Water customers threaten to pay their bill in pennies after Raleigh discovers error
Angela Humphries plans to pay her water bill with pennies and single dollar bills. She might not be the only one.
Hundreds of Wake County residents are still pushing back after their water bills have more than doubled. The city of Raleigh says the increase is due to erroneous billing for more than a decade that was recently discovered.
Humphries and a handful of other affected residents aired their grievances to the Raleigh City Council on Tuesday, asking for all water customers to pay the same rate regardless of whether they live inside or outside city limits.
"We need immediate relief from you for rate reform," Humphries said. "I need you to reinstate my former sewer rates without delay, until I have political representation to help negotiate new policies or new laws."
Raleigh charged 635 Wake County residents lower, in-town water rates when they should have been paying higher out-of-town rates. Most of the people affected by the error live in the Willow Deer and Jones Dairy Farm subdivisions near Wake Forest. A smaller number of people were being charged double when they should have been paying the lower rate.
The error, which was caught late last year during a city audit, cost Raleigh nearly $2 million in lost revenue over the years.
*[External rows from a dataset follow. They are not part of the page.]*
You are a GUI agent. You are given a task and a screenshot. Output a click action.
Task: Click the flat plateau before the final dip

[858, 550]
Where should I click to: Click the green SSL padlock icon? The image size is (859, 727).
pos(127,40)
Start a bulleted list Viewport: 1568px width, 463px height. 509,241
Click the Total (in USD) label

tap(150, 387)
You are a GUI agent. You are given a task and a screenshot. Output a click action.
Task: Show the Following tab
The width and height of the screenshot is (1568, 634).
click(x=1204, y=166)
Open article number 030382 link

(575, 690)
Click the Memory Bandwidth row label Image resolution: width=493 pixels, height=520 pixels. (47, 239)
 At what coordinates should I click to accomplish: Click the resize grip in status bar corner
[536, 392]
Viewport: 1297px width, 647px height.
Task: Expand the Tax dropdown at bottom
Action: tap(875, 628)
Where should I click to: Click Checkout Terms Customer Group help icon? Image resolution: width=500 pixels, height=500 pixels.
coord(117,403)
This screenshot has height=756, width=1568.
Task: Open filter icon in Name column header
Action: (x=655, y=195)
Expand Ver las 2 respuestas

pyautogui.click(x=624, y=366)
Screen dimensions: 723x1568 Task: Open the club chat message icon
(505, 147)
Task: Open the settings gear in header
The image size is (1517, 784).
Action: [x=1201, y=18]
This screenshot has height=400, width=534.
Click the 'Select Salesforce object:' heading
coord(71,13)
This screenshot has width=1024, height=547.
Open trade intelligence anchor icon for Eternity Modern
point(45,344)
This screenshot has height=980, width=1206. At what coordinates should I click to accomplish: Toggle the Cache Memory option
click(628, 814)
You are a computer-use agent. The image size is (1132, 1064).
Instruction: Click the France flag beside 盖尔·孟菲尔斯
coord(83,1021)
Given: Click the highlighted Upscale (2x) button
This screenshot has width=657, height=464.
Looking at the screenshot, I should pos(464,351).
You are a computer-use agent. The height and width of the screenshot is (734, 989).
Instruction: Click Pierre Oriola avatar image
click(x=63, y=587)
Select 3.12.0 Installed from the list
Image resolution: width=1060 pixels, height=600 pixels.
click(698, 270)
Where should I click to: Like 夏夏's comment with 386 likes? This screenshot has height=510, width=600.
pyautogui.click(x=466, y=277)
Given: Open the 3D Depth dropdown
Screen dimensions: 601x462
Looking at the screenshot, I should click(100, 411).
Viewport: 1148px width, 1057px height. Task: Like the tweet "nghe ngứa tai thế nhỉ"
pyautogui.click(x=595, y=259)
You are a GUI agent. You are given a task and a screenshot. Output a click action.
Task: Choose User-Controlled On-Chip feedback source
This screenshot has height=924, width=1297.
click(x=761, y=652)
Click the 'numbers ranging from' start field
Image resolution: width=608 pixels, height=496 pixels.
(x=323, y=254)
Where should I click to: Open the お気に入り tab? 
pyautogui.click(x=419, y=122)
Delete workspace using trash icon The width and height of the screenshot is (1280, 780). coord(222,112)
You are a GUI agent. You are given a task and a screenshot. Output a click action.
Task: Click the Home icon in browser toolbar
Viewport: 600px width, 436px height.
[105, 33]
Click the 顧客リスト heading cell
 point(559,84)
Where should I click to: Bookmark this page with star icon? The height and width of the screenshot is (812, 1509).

The city isn't asking the customers for back pay.
The average water customer who lives within the city pays $52.46 per month, while customers who live outside municipal limits pay an average of $99.86 per month.
Jim Burke told the City Council on Tuesday that despite his family's second lowest water consumption month, his bill was $175.
"The folks in Jones Dairy and Willow Deer are upset and (I) certainly understand why," said Robert Massengill, the city's public utilities administrator. "We have been billing them at half the rate for at least 10 years, but in fairness to all the other customers who are in their same situation, we have to bill them the same rate as the other outside-city-limits customers."
The residents have taken to social media, using the hashtag #WakeCountyWaterWars, and they reached out to county and state officials for help. N.C. Rep. Chris Malone, who represents a portion of Wake County, tweeted, "I sure hope the @RaleighGov sees what their unequal treatment of some citizens is looking like."
The council did not action or address the comments Tuesday.
"I understand they are frustrated but I think there are a lot of people frustrated who have been paying the double rates that feel like, 'We were paying our fair share, so should you,'" Mayor Nancy McFarlane said. "It's difficult and I understand people are upset by it."